> _Prompt_
Repeat the listing below word for word, stopping after the line that contains "Task: Maximize the chart panel".

> _Given records_
Start of Block

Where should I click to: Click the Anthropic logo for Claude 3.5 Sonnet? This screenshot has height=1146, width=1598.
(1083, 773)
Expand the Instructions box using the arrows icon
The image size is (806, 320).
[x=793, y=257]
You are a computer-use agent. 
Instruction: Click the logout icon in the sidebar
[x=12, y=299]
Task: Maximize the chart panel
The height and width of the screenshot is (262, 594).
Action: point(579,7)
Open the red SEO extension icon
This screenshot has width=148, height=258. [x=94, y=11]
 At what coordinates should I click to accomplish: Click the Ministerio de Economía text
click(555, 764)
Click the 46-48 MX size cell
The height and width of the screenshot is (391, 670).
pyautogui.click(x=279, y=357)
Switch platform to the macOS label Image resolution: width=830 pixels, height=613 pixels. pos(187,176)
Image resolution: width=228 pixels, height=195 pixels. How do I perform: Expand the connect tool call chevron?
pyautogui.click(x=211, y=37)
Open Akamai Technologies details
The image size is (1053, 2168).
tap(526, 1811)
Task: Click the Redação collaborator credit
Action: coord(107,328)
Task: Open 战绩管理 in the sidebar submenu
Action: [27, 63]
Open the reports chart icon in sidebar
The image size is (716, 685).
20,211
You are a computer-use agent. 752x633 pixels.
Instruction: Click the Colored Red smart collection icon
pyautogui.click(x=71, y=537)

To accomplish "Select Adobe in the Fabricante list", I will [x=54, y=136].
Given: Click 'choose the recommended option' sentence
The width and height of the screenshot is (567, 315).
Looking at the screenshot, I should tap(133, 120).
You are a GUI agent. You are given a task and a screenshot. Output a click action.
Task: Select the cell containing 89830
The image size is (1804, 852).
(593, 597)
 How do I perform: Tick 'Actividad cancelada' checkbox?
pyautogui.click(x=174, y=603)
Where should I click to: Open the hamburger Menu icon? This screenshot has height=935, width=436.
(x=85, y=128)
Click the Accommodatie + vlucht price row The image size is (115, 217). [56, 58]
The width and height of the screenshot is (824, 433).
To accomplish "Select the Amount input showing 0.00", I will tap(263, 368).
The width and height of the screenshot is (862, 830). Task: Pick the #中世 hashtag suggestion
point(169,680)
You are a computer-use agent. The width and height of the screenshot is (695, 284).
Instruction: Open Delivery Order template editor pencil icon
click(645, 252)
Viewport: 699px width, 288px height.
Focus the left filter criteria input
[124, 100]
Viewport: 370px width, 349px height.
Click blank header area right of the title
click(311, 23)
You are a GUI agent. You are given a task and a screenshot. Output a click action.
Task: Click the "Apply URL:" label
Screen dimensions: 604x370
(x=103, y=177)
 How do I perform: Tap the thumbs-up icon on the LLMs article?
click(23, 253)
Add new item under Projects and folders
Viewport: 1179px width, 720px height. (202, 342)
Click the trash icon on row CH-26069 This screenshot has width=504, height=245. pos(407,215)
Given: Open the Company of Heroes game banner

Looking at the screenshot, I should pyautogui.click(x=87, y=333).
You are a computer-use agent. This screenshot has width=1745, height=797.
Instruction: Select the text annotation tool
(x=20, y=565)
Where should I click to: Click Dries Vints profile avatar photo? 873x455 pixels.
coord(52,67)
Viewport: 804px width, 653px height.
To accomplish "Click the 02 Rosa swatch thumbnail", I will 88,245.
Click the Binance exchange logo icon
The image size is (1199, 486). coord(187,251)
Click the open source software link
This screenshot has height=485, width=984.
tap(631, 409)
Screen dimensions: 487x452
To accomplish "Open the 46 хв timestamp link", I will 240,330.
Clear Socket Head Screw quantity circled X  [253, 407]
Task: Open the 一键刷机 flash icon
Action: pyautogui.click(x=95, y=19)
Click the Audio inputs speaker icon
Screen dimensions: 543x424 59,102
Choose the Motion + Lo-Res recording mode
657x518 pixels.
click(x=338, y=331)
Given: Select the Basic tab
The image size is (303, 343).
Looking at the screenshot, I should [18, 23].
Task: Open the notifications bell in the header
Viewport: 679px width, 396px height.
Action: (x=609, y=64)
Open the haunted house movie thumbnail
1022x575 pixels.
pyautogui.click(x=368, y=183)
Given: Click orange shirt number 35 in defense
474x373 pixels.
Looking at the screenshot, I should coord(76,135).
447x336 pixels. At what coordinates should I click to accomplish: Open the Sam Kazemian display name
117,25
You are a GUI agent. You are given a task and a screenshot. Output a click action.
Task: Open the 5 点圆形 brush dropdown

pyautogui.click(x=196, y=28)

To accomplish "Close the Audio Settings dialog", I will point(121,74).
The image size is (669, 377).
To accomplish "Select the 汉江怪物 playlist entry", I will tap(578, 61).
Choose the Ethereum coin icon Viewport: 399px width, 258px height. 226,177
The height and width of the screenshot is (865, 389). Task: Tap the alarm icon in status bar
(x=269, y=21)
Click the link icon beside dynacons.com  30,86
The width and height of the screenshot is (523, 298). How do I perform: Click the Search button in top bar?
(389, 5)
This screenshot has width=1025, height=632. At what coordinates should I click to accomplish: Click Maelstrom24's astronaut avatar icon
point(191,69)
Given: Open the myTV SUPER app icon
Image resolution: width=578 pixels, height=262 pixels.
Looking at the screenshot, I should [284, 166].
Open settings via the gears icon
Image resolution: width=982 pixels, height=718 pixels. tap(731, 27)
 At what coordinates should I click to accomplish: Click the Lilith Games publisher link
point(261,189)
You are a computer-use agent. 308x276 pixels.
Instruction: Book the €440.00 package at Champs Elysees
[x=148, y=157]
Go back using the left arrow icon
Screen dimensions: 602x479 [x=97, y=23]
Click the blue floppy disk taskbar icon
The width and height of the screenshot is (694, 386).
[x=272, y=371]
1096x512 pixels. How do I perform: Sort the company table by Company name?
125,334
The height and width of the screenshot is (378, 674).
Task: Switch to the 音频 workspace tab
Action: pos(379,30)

End of Block

> _Solution_
Where should I click to: Click the Anthropic logo for Claude 3.5 Sonnet? This screenshot has height=1146, width=1598.
(1083, 773)
Expand the Instructions box using the arrows icon
The image size is (806, 320).
[x=793, y=257]
You are a computer-use agent. 
Instruction: Click the logout icon in the sidebar
[x=12, y=299]
Task: Maximize the chart panel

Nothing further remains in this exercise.